What to work on:
Duplicate the records starting with the line that contains "The image size" and going on through the line that contains "calendar-icon is located", leaving the pictures out of your answer.

Input material:
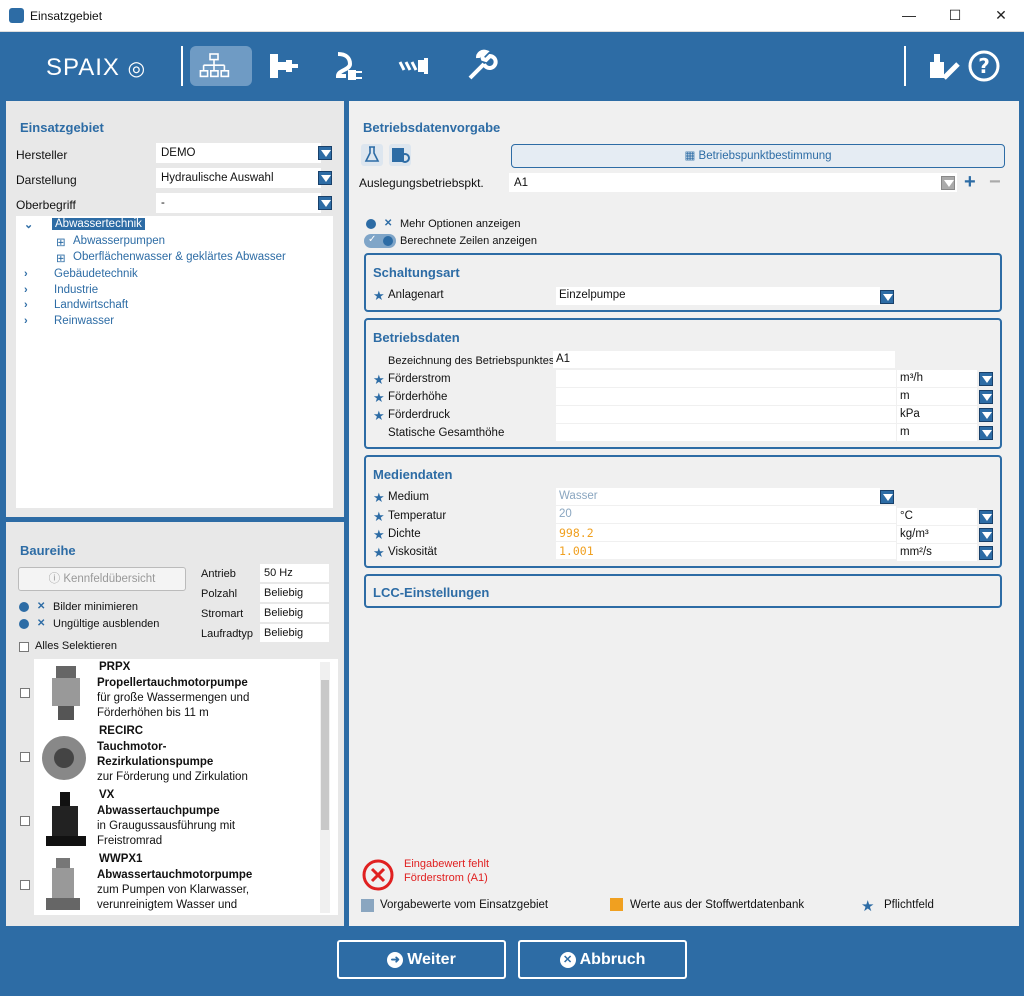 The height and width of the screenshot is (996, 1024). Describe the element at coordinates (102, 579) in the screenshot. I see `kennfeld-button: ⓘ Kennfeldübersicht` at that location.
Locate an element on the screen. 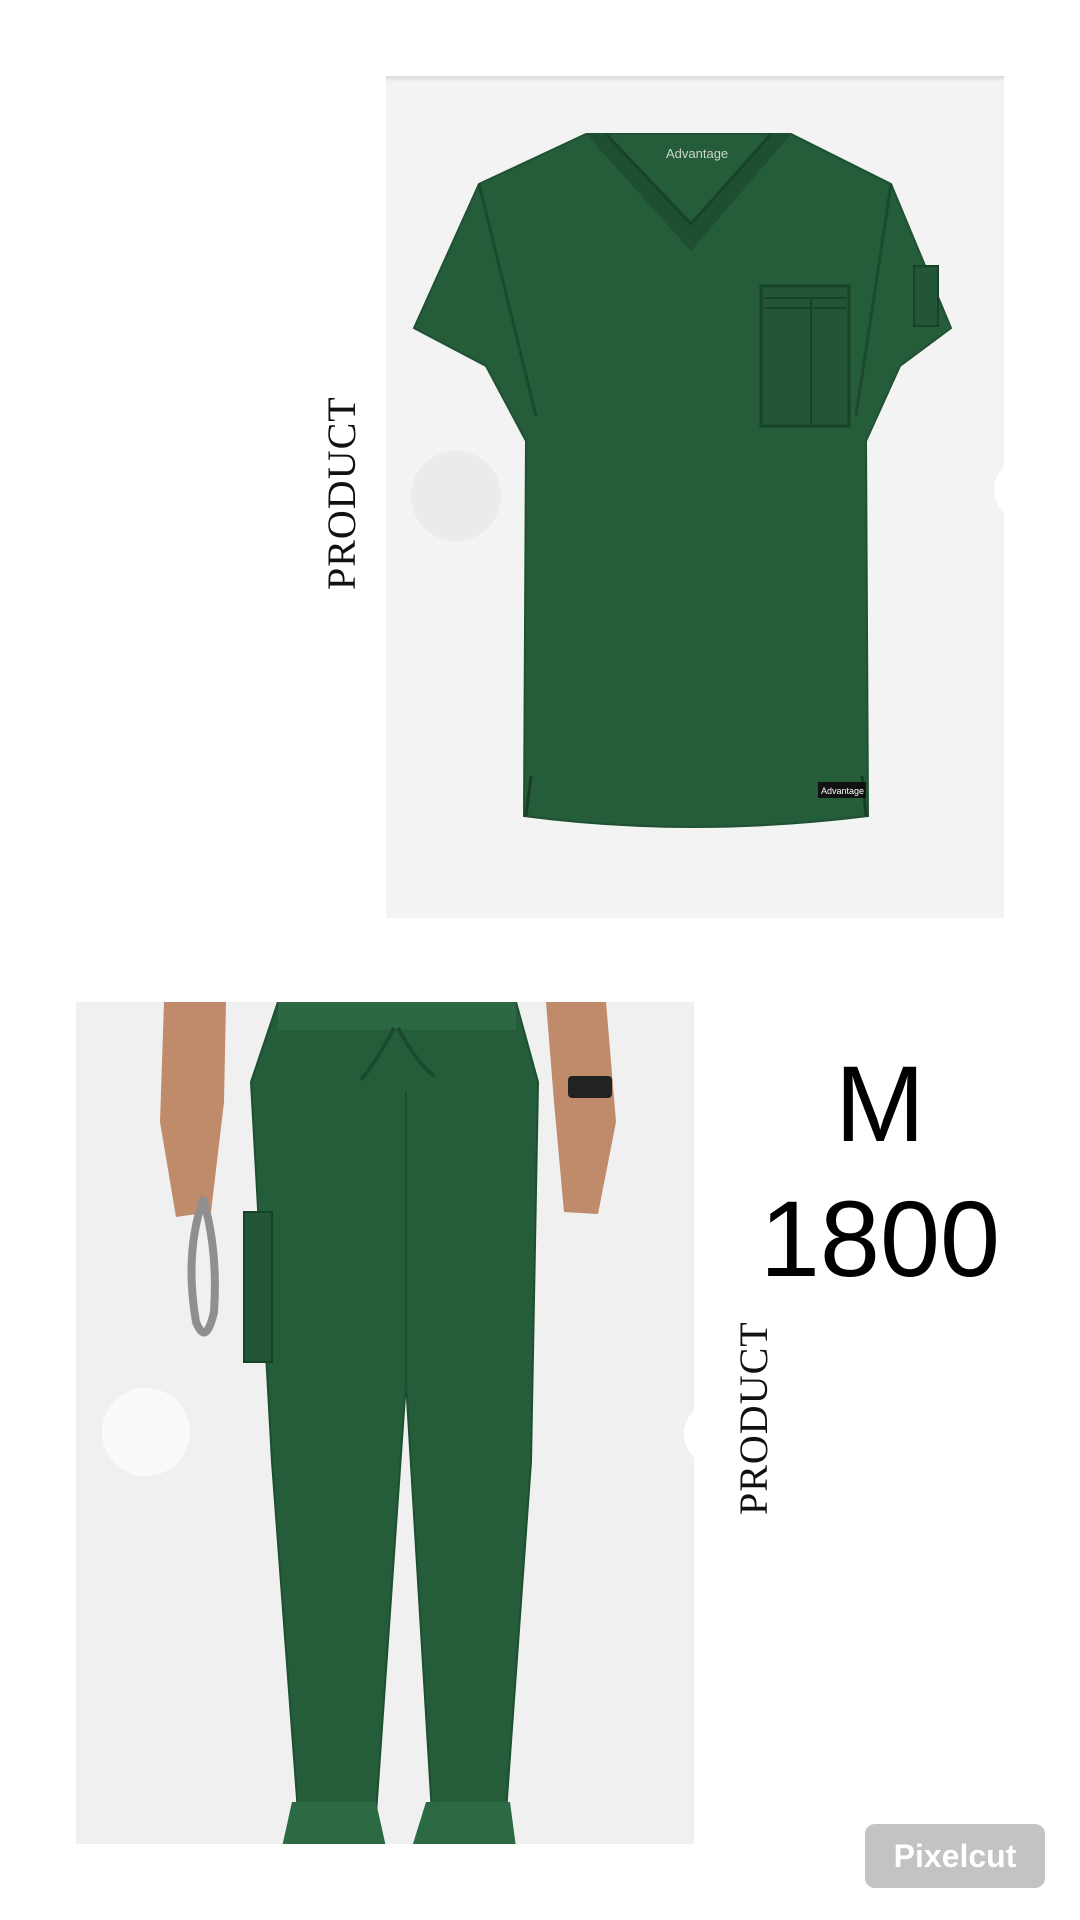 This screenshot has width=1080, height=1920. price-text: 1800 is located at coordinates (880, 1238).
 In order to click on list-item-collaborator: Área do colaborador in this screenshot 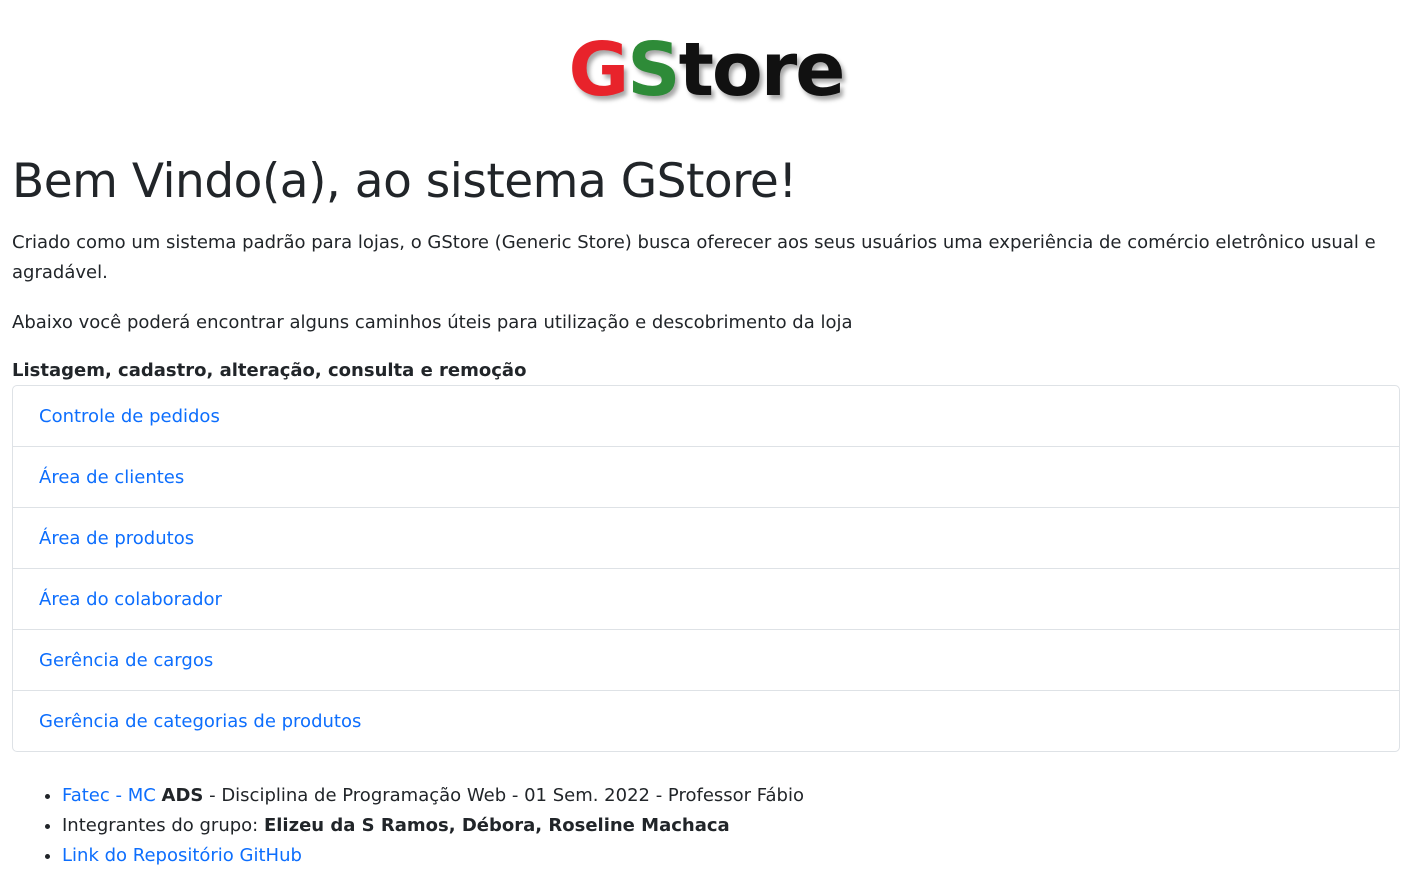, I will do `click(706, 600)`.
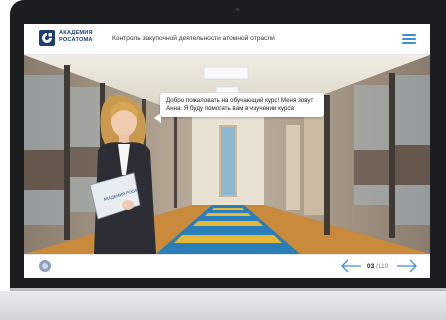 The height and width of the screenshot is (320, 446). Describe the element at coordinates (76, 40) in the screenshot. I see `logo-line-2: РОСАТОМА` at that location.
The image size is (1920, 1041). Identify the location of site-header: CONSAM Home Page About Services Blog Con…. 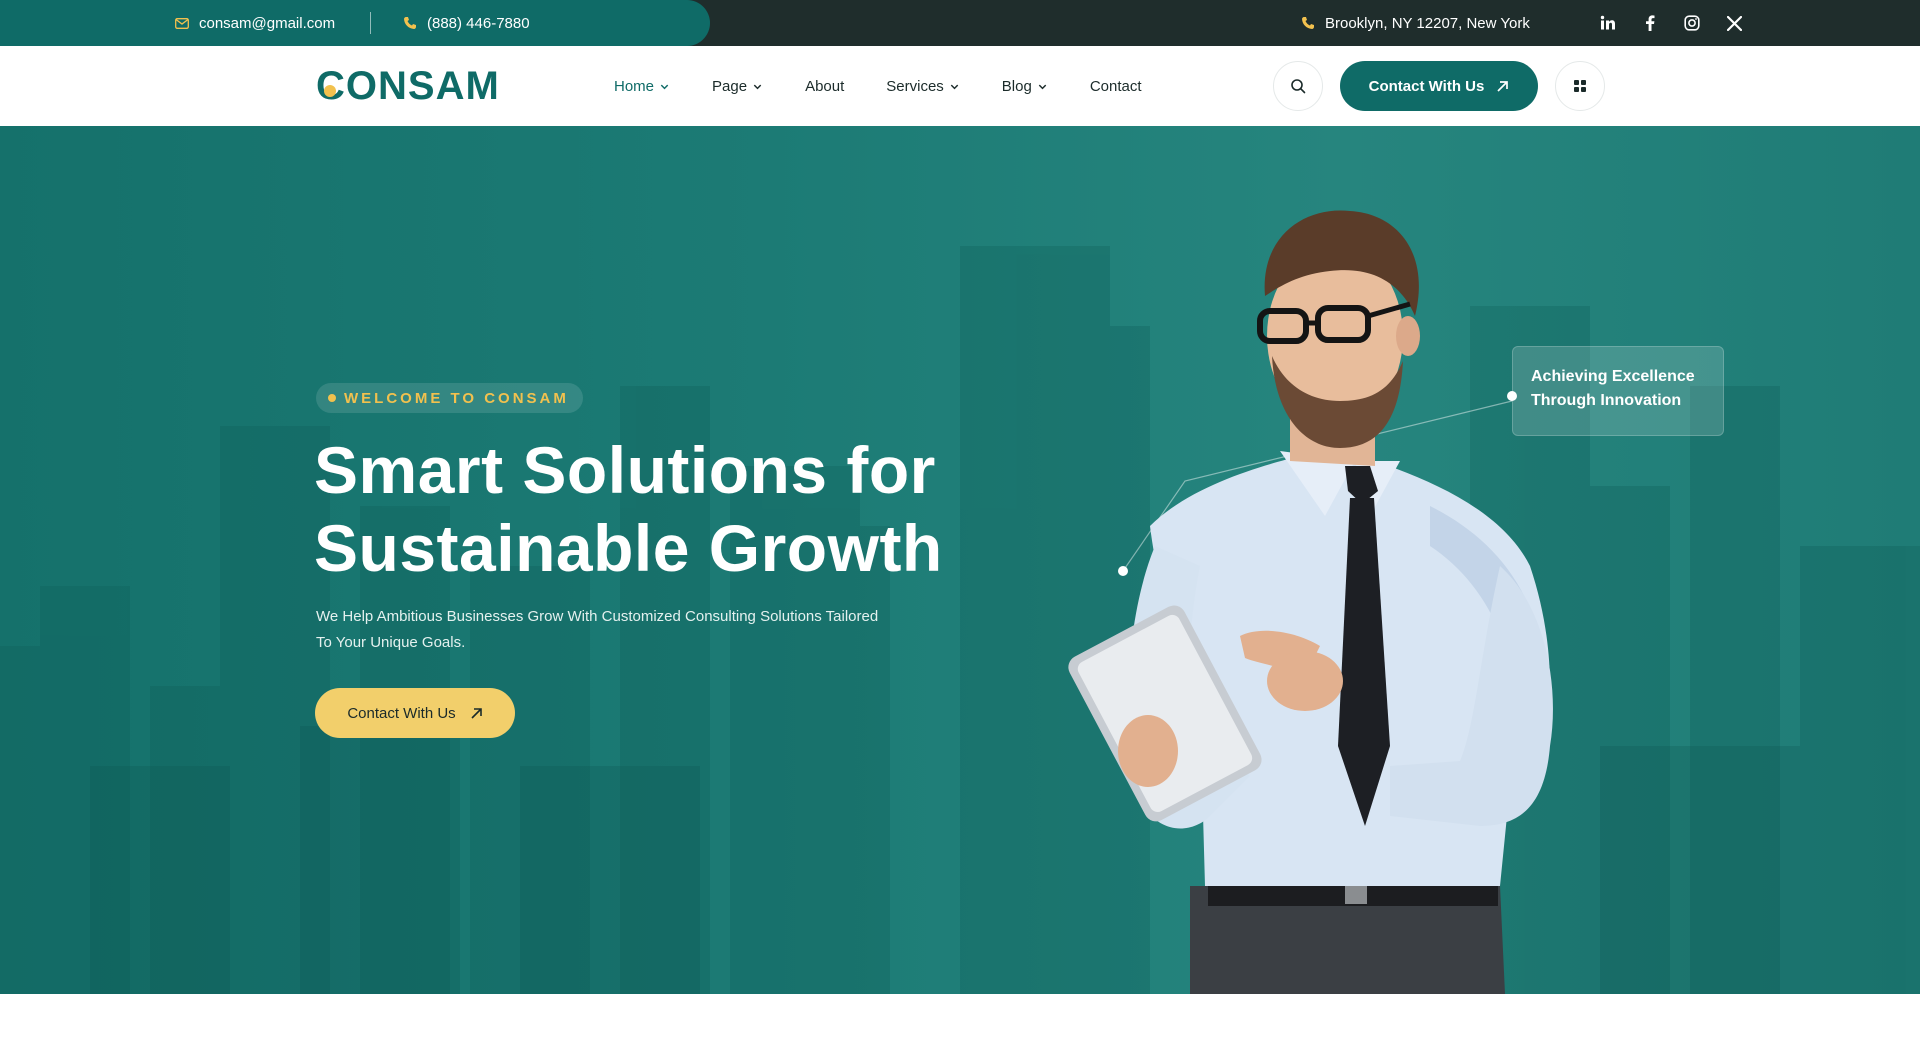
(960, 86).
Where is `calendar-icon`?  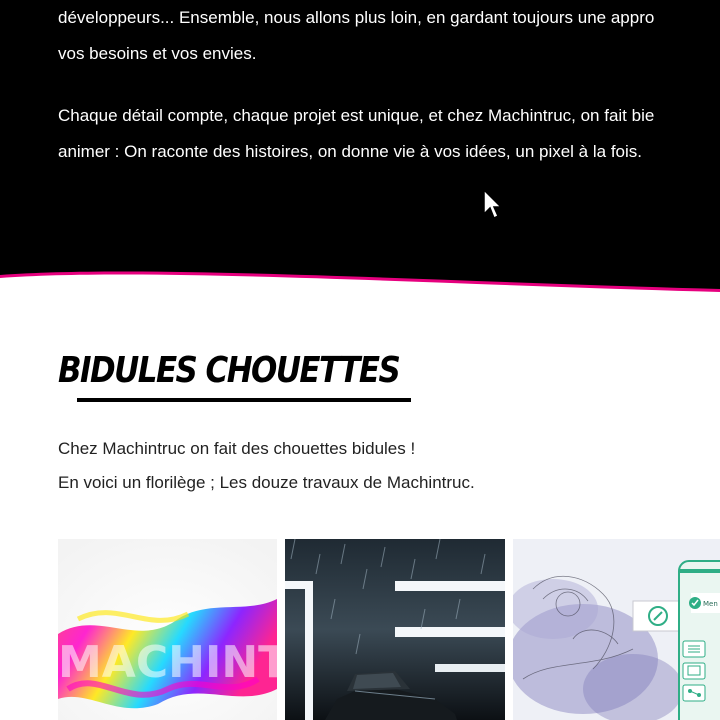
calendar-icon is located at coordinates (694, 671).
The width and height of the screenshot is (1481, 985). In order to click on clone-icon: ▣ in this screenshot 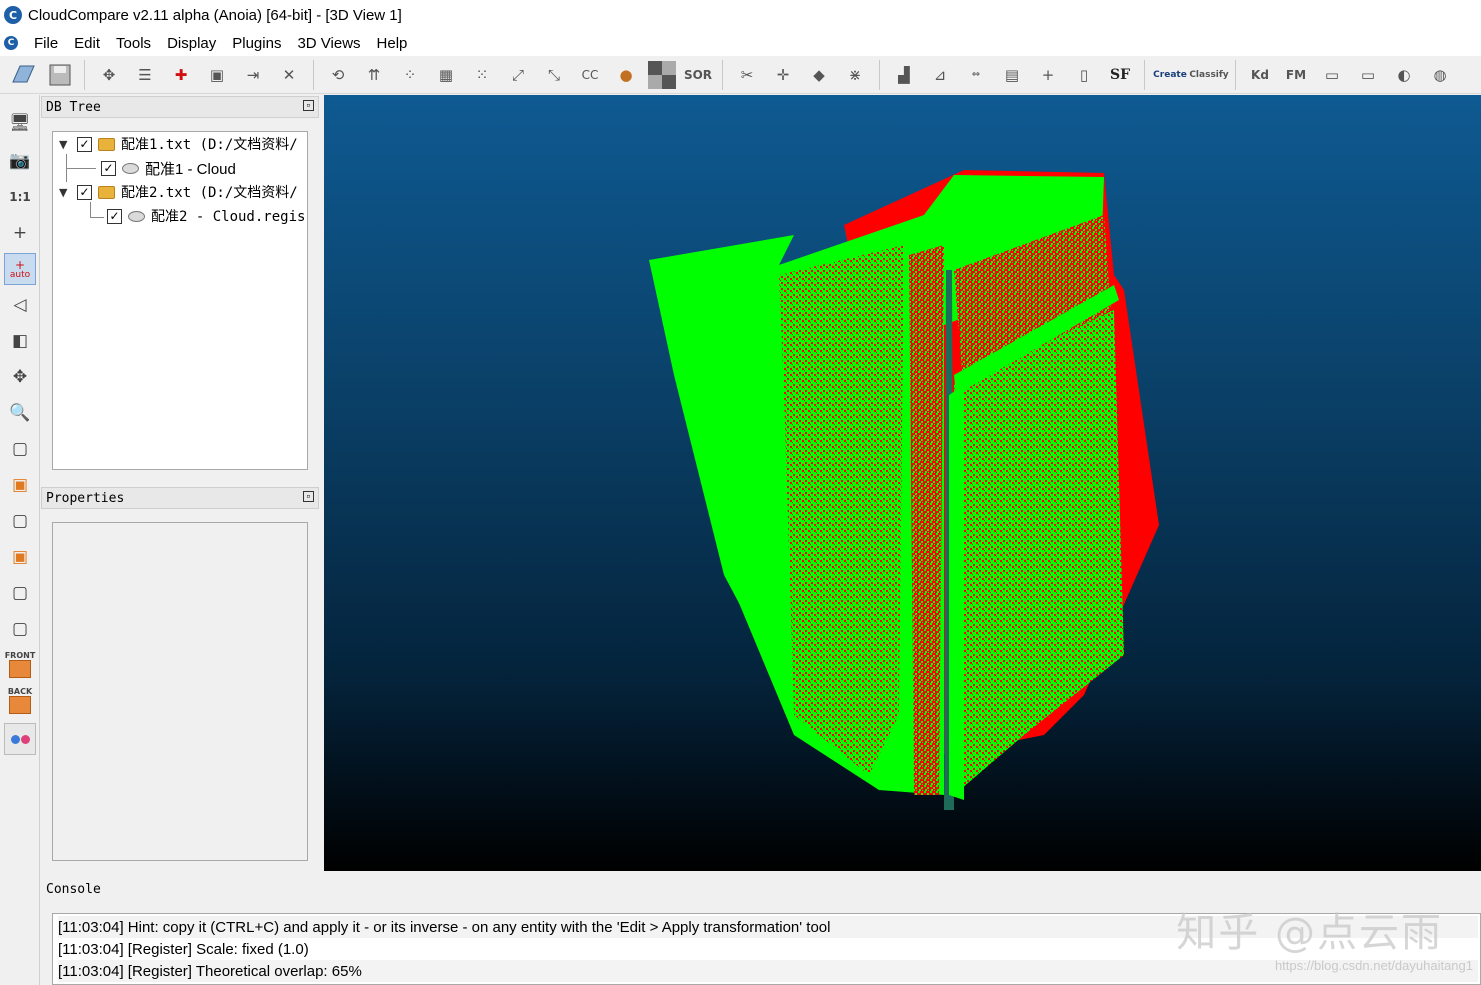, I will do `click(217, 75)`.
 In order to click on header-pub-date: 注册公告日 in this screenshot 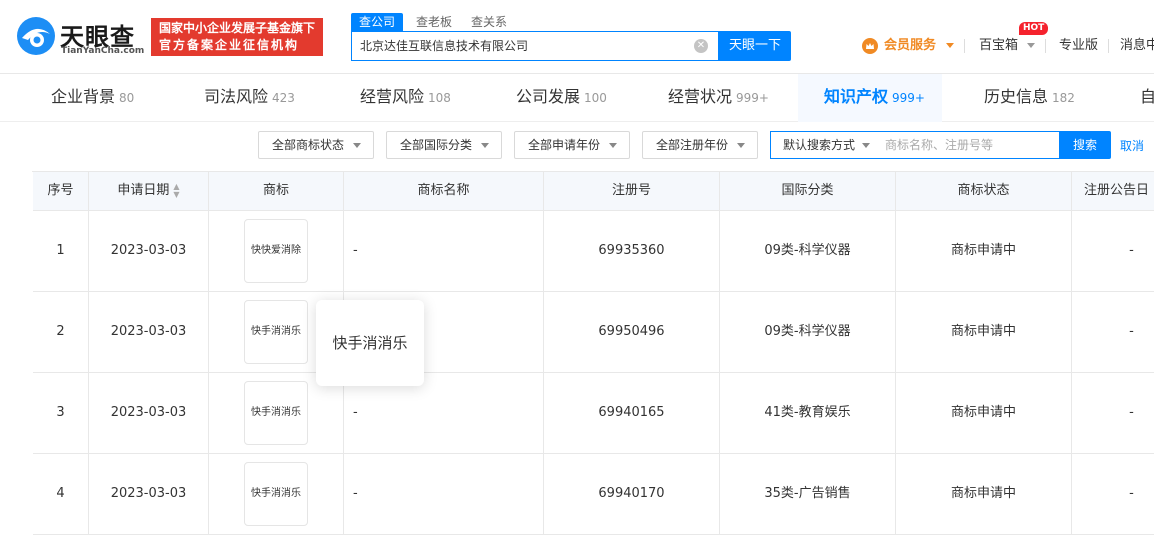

Result:
The image size is (1920, 1041). Identify the location of site-header: CONSAM Home Page About Services Blog Con…. 
(960, 86).
Where is `calendar-icon`?  
calendar-icon is located at coordinates (694, 671).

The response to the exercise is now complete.